Passage:
## start

The Bucs aren't the first team to deal with such a daunting road trip. The last team to have five games scheduled in a row on the road was the 1990 Bengals. They went 2-3 over that stretch.
The Bucs will have to find ways to win on the road if they want to stay in the playoff hunt. Since 1990, 4.5% of teams that were below .500 midway through the season have reached the playoffs -- 16 teams total, including the Dallas Cowboys and Indianapolis Colts last year, according to ESPN Stats & Information. None of those teams was worse than 3-5 at the halfway point.
"It's gonna be real important, especially for our shot to make the playoffs," outside linebacker Shaq Barrett said. "It's still really early on but we've gotta start putting wins together back-to-back -- that's what good teams do and we want to be a good team, a great team. So we've gotta get another one, take it a game at a time, don't try to think too much ahead, just play within yourself and we'll get another one."
The Bucs aren’t the only team dealing with such an extended time away from home this season. Starting this week, the Oakland Raiders will also play five consecutive games on the road, including a game against the Chicago Bears in London on Oct. 6. The Bucs’ and Raiders’ 49-day road stretches are the longest scheduled road stretches since the 1970 merger, according to Elias.
How important are road wins? According to ESPN Stats & Information, over the past 10 seasons (2009-18), teams that reached the playoffs averaged 4.9 road wins and 3.1 road losses.
Receiver Mike Evans doesn’t see these road games as a major issue considering Arians has already shown some flexibility with their practices to accommodate a Thursday night game last week, giving them a four-day weekend, for example and still a managing to squeeze in an extra practice this week on Tuesday.
“B.A. does a great job of getting us rest time and things like that and working with us on the schedule,” Evans said. “I actually don’t mind the road game. I want to go to London and play -- that’s a historic moment -- but the flight is gonna kinda get me. Other than that, I don’t mind traveling throughout America to play games.”
The good news is, the Bucs' road schedule lightens up considerably after, with five of their final eight games at home.

## end

Dataset extract:
## start

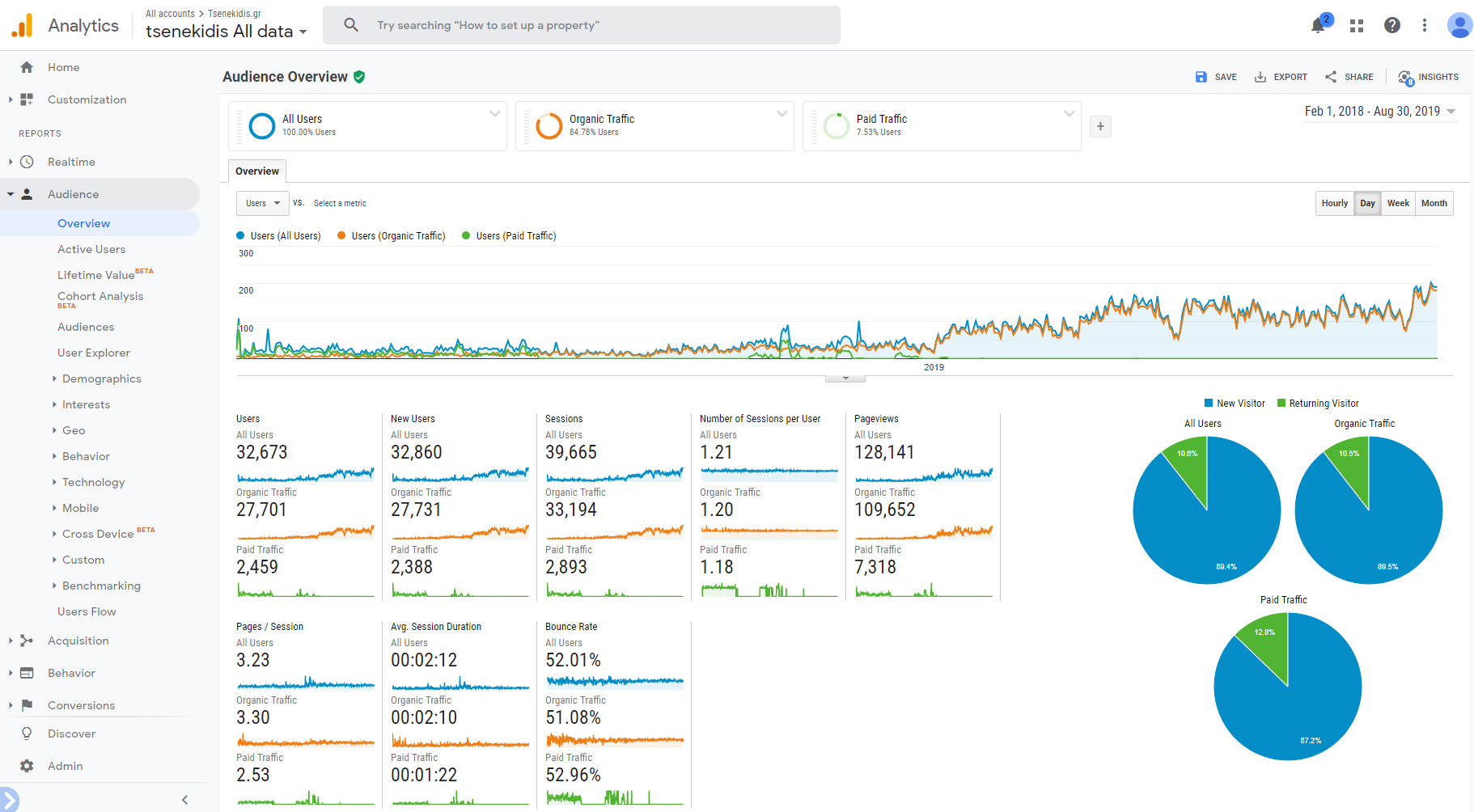Open the Google apps grid
This screenshot has width=1474, height=812.
pyautogui.click(x=1357, y=26)
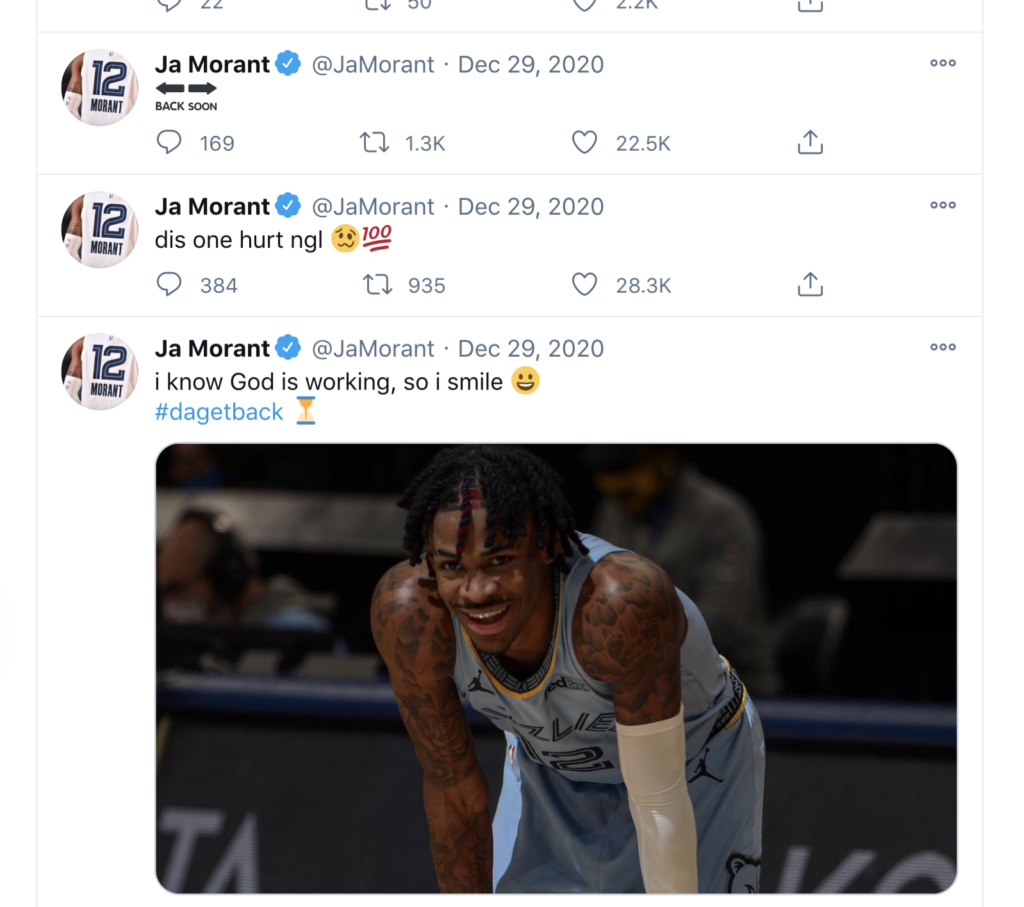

## end

Objectives:
a. Write out the stretch of the Bucs road-trip passage from "The Bucs will" through "the halfway point.".
b. In the Bucs road-trip passage, how many road wins did playoff teams average over the 2009–18 seasons?

Responses:
a.
The Bucs will have to find ways to win on the road if they want to stay in the playoff hunt. Since 1990, 4.5% of teams that were below .500 midway through the season have reached the playoffs -- 16 teams total, including the Dallas Cowboys and Indianapolis Colts last year, according to ESPN Stats & Information. None of those teams was worse than 3-5 at the halfway point.

b. 4.9 road wins